Hacker Newsnew | past | comments | ask | show | jobs | submitlogin
Is Datalog a good language for authorization? (neilmadden.blog)
68 points by triska on Feb 19, 2022 | hide | past | favorite | 21 comments



(biscuit author here) I like how that post points a crucial issue in authorization systems: how powerful and flexible should we make them?

If you go towards flexibility, you get more complexity and possibly unexpected results. And they become hard to audit and explain.

You can choose simple, single purpose systems, like a RBAC only authz backed by a SQL database. You write tight, easy to understand policies. But systems always grow beyond the bounds of those rules, and you end up with a lot of ad hoc rules, or role explosion.
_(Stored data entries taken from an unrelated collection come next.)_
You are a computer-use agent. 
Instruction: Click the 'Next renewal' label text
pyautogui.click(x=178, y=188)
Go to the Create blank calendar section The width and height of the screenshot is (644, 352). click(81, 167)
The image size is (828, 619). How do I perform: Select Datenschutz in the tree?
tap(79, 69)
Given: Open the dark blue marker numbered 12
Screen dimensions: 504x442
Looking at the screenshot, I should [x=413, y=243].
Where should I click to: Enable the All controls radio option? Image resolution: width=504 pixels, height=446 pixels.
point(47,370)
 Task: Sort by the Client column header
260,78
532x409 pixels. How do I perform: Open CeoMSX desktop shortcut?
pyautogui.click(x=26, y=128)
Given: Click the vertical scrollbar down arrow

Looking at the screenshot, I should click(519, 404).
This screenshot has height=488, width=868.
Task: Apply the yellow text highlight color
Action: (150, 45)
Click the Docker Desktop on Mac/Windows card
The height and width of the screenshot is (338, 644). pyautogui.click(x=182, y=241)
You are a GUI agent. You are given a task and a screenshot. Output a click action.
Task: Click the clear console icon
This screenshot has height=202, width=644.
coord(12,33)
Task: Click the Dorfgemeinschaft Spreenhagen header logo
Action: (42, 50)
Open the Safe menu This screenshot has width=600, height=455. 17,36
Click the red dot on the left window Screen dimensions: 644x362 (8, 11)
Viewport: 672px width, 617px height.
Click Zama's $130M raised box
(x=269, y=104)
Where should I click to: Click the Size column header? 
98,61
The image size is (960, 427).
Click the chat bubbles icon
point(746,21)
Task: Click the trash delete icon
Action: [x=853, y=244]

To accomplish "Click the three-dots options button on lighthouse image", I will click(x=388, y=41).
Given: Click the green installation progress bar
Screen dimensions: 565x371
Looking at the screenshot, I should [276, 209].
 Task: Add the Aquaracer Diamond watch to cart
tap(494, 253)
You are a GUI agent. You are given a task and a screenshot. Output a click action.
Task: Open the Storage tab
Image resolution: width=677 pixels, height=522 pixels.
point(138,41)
Datalog was a good tradeoff for Biscuit (https://www.biscuitsec.org): powerful enough to cover a lot of use cases, simple enough to be implemented the same way in multiple languages


Well this was fun to see! I'm the CTO of Oso, where we're building Polar (the second of the links mentioned https://docs.osohq.com/).

I have a few really minor nitpicks, so will try and make up for it by adding to the discussion :)

First of all, it doesn't really make sense to talk about Datalog as a good language for authorization, because much like with Prolog there doesn't really exist a single implementation of it. OPA's language Rego is a datalog variant, and Polar started out as a Prolog variant (although it's not really recognisable as one any more).

And that's an important point because otherwise it would be pretty reasonable to decide that: logic programming is good for authorization => you should go find the most battle-tested language out there and use that. For example, there's SWI Prolog [1] and Scryer Prolog [2] as two of my favourites.

To me, the thing that is mind-blowing about logic programming, is (a) how powerful the paradigm is, and (b) how concisely you can implement a logic programming language. Take miniKanren [3] which is a full-blown logic language in a few hundred lines of code.

In my mind, the original article makes a decent case that logic programming is a good fit for authorization. And just generally I love anyone bringing attention to that :)

But in my opinion the reason logic programming is such a solid foundation for authorization logic is the pieces you can build on top of it. For Polar, we've added:

- Types! So you can write authorization logic over your data types and help structure your logic. We've implemented this by simply adding an additional operator into the language that can check types

- Authorization primitives like roles and relationships (RBAC and ReBAC). These are all backed by the logical rules, so can be easily extended with custom logic

- And last but not least... the ability to convert authorization logic into SQL [4]. Which is done by having the language return constraints over any unbound (free) variables.

To me this is what makes logic programming exciting for authorization. It gives you this small kernel of declarative programming, and gives you a ton of freedom to build on top.

[1] https://www.swi-prolog.org/

[2] https://github.com/mthom/scryer-prolog

[3] http://minikanren.org/

[4] https://www.osohq.com/post/authorization-logic-into-sql


As a practical matter in an enterprise use case, you really want to be able to tell the user why their request is denied and what they can do about it. One thing I really appreciate at my employer is that any "access denied" message provides an on-ramp to the process of either amending my request to something that's within my permissions, or else getting the requisite approvals.

How do you get this kind of explainability when the authorization decision involves such advanced magic as logic programming languages?


>> How do you get this kind of explainability when the authorization decision involves such advanced magic as logic programming languages?

You could do this by generating a trace of the execution of the logic program, as you run the program. For example you can write:

  allow(update, Resource, User, Reason):- 
    Reason = owner(Resource, User)
   ,Reason.
Although that is probably not very idiomatic datalog. That is, I don't know if you can "call" a literal bound to a variable like I do in the last line of the program by declaring "Reason" after binding Reason to "owner(Resource, User)". If you do that in Prolog, the Prolog engine will prove the literal bound to "Reason" and execute the "owner" program. I don't know if that works in datalog. You can of course do all this without call-magic:

  allow(update, Resource, User, Reason):- 
     owner(Resource, User)
    ,Reason = owner(Resource, User).
Historically, mechanisms of explanation very similar to the one above were common in expert systems of old, at least the ones implemented in Prolog. There used to be a nice free e-book describing how to build expert systems in Prolog in a quick-and-dirty fashion, but I can't find it online anymore. There's this book by Amzi Prolog though:

https://amzi.com/distribution/files/xsip_book.pdf

And this has a section on "Explanation" that describes a tracing mechanism based on the classic box-model debugger of Prolog engines. The technique can be applied to datalog and the program doesn't have to be an expert system, just to make it clear.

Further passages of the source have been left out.